Batch file which expects the 4 script files in folder of the batch file and creates there also Main.sql.
#echo off
set "BatchFolder=%~dp0"
( echo :r %BatchFolder%script1.sql
echo :r %BatchFolder%script2.sql
echo :r %BatchFolder%script3.sql
echo :r %BatchFolder%script4.sql
)>"%BatchFolder%Main.sql"
sqlcmd.exe -E -d "YourDatabaseName" -i "%BatchFolder%Main.sql"
set "BatchFolder="
pause
Open a command prompt window and run there call /?. The help of this command is output in the window explaining %~dp0 which means drive and path of argument 0 ending with a backslash without surrounding quotes. Argument 0 on running of a batch file is the name of the batch file.
Running in command prompt window set /? results in getting help of command set displayed, listing on last help page some special environment variables defined dynamic on running a batch file. The first one listed is %CD% which means current directory.

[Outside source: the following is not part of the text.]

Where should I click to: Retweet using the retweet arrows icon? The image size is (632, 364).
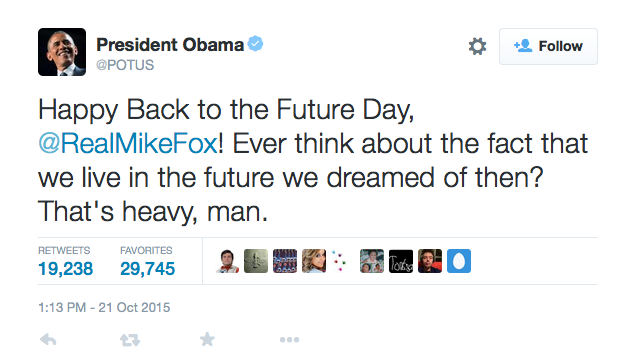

So instead of working with folder of batch file, it is also possible to work with current folder on batch execution.
#echo off
set "CurrentFolder=%CD%\"
( echo :r %CurrentFolder%script1.sql
echo :r %CurrentFolder%script2.sql
echo :r %CurrentFolder%script3.sql
echo :r %CurrentFolder%script4.sql
)>"%CurrentFolder%Main.sql"
sqlcmd.exe -E -d "YourDatabaseName" -i "%CurrentFolder%Main.sql"
set "CurrentFolder="
pause
The folder path referenced by %CD% does not end with a backslash like the folder path returned by %~dp0 which is the reason for backslash after %CD% on second line.
Related
I have multiple .sql script files and want to execute them one by one in batch file with proper logging mechanism.
I wrote below batch command to solve the problem
#ECHO OFF
SET SQLCMD="C:\Program Files\Microsoft SQL Server\Client SDK\ODBC\170\Tools\Binn\SQLCMD.EXE"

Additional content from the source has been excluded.